Once the line holding "Choose the 더블치즈김밥" is found in the listing below, write it out and each later line exactly, up to and including the one holding "Task: Open the media file type (種類) dropdown".

====== PROVIDED DATA

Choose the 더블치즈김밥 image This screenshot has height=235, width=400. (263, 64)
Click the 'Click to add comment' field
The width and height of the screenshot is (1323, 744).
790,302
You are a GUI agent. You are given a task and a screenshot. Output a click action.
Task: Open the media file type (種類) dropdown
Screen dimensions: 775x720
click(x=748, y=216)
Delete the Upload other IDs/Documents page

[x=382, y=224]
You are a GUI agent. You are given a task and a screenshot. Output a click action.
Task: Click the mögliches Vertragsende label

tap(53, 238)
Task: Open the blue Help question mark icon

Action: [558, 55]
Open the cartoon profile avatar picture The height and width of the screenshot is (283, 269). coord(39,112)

============
====== PROVIDED DATA

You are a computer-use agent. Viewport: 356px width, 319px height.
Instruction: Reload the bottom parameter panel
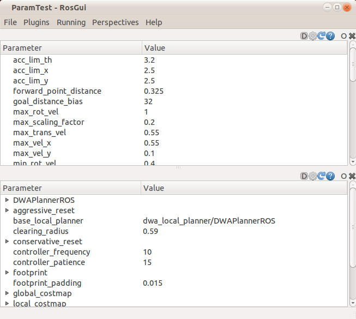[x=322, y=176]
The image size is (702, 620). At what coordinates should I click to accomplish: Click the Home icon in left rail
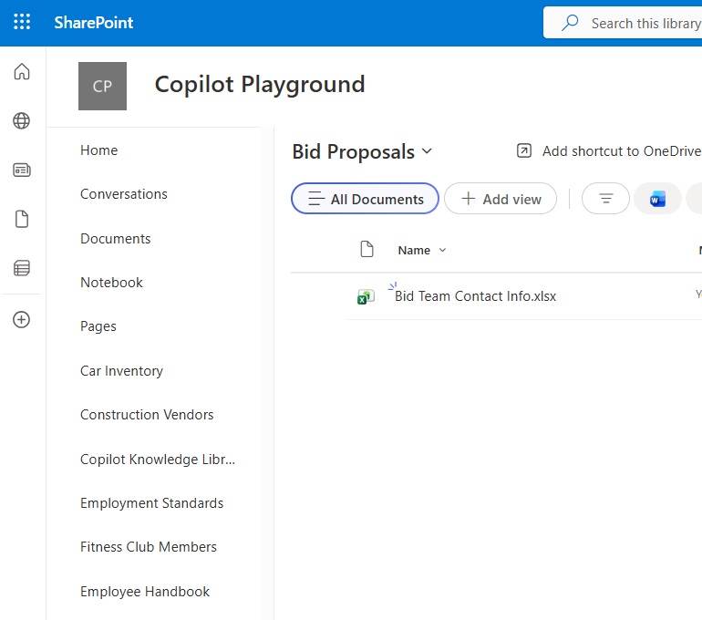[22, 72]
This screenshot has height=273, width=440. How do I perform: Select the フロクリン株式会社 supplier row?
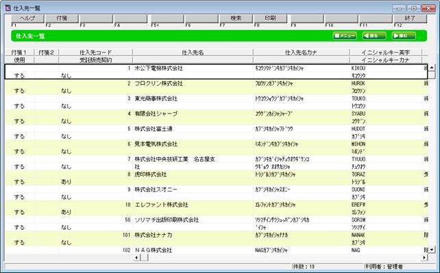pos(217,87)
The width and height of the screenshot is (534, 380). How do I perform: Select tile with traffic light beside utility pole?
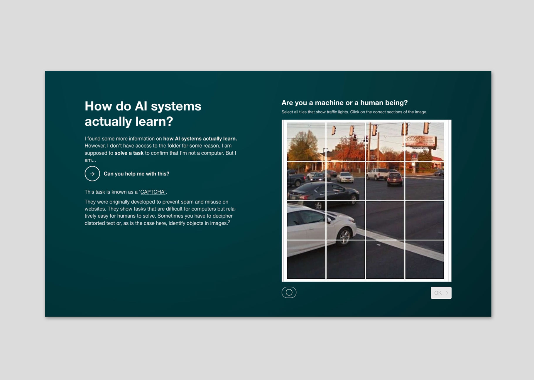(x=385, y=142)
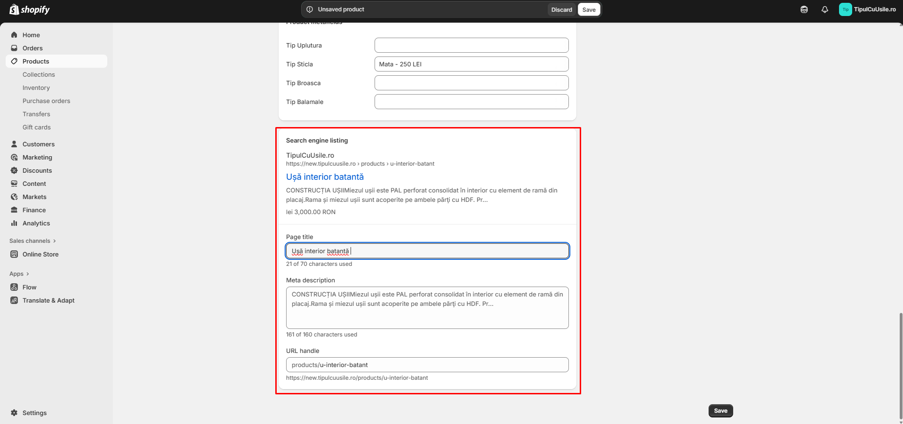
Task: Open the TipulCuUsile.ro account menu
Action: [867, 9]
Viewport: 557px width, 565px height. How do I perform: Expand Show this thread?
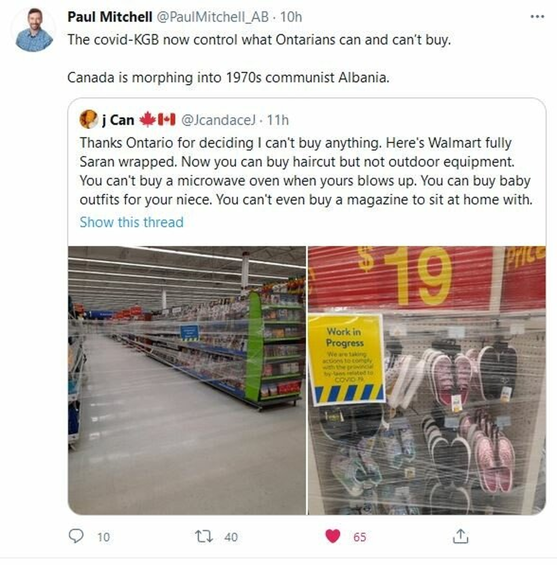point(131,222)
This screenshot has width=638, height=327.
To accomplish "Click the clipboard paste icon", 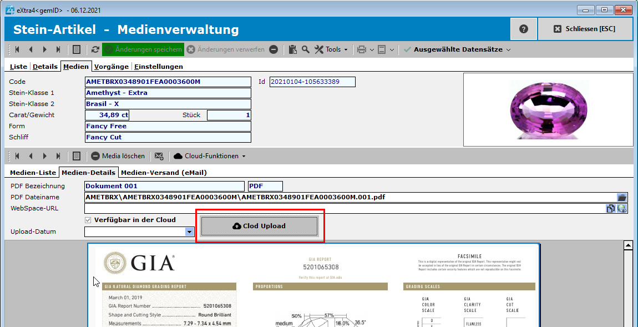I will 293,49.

============

> **SOLUTION TO THE EXERCISE**:
Choose the 더블치즈김밥 image This screenshot has height=235, width=400. (263, 64)
Click the 'Click to add comment' field
The width and height of the screenshot is (1323, 744).
790,302
You are a GUI agent. You are given a task and a screenshot. Output a click action.
Task: Open the media file type (種類) dropdown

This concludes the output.